Come September, and the release of the heavily-stylised bit of glossy good news that was the princess’ video announcing the end of her chemotherapy, and the ring was still MIA.
One shot, very clearly showing her left hand as she changed gears while driving a manual Land Rover engagement ring-free was hardly necessary – but included nonetheless.
On Thursday in Southport, the ring was still gone.
What makes this situation even more of an oddity is when you consider that otherwise, William and Kate were so in sync their brainwaves are probably syncopated.
They walked in step, had clearly planned their outfits together with the precision of General Patton overseeing a tank division and on several occasions, the prince did some tender loving husbanding, gently placing his hand on her back and making way for her while they were talking to first responders.
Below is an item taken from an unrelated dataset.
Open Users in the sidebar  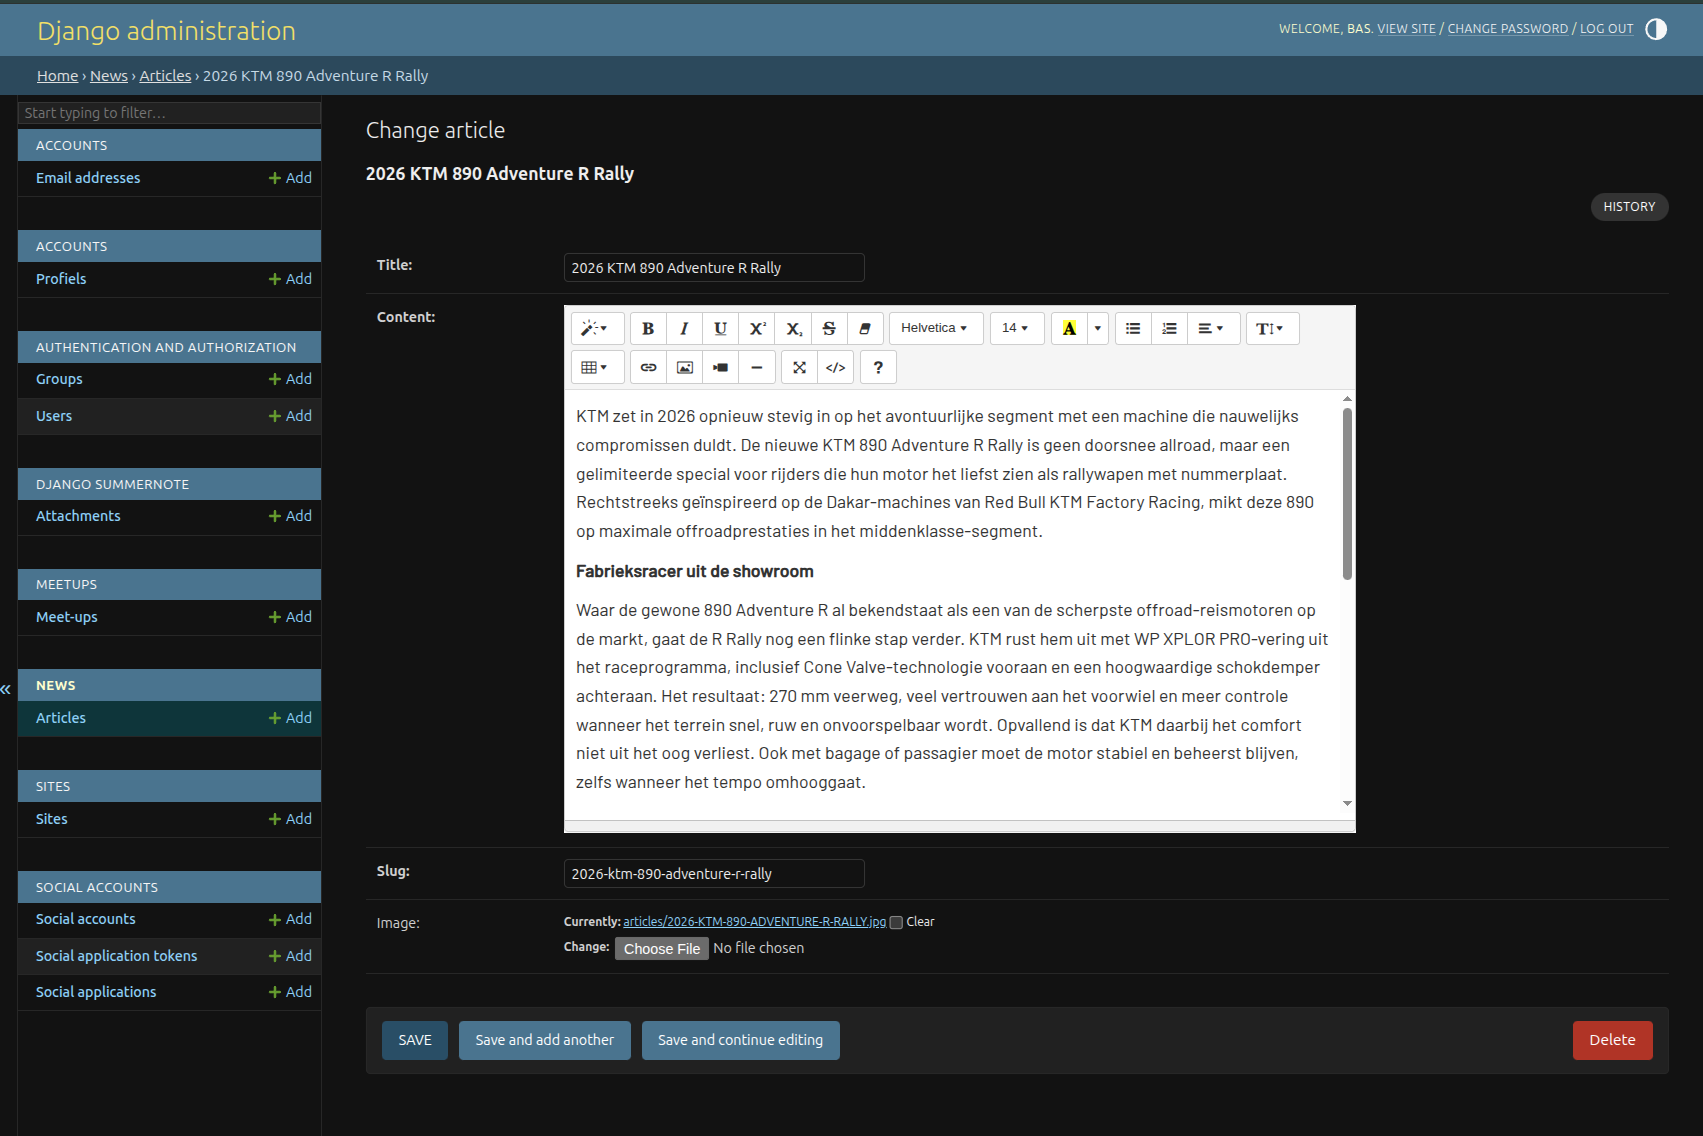coord(54,416)
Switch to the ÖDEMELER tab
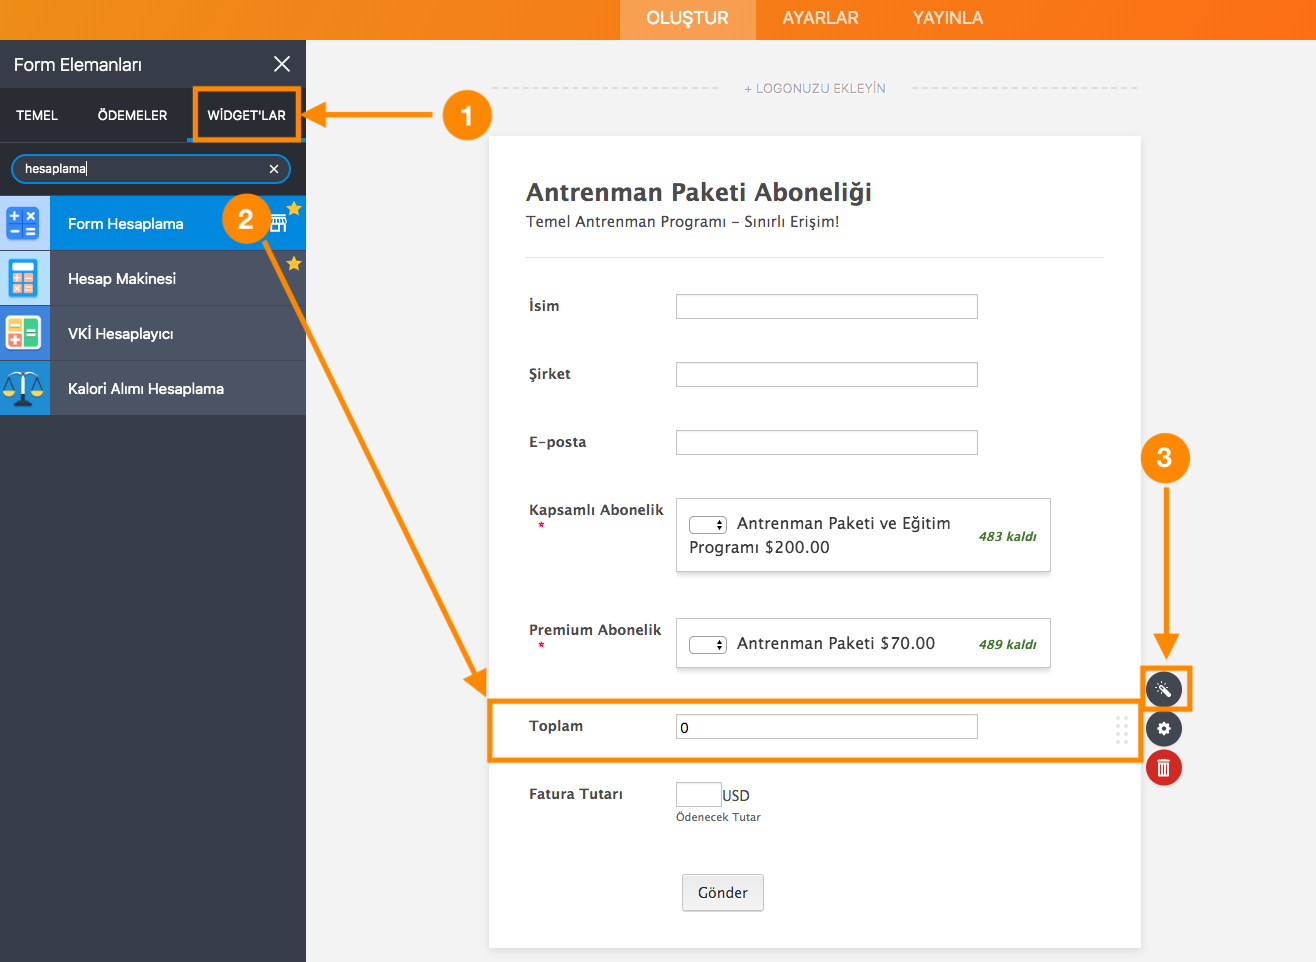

Why, on a day that was minutely calibrated to send a very particular message – Kate back on the job, her focus on duty and service and not some painfully transparent bit of brand-building – was the ring omitted?
Maybe Kate doesn’t give a fig and didn’t fancy having to do the heavy lifting required to heft it all the way to Lancashire. Maybe it’s being cleaned by Garrard (hamster muck) or maybe she just gets a kick out of messing with the delicate minds of the Twitterati.
Again and again, what I wonder with Kate’s ring is, slip up, carelessness or coded message?
If the princess is trying to tell us something, then it is largely indecipherable.
Is this a situation underwritten by practicality, or a woman finally ready to come out from under the long shadow cast by the ring’s first owner? Is this about Kate becoming her own woman, or caged animal gunk?
Still, you would have thought some meticulous aide or eagle-eyed courtier would have intervened to prevent it becoming any sort of Thing.
But Thing it threatens to be.
On that day back in 1981, as 19-year-old Diana stood over that velvet tray inspecting rings, the late Queen was unimpressed. According to renowned biographer Tina Brown, Her late Majesty “raised her eyebrows as Diana [had chosen] the biggest rock in the batch”.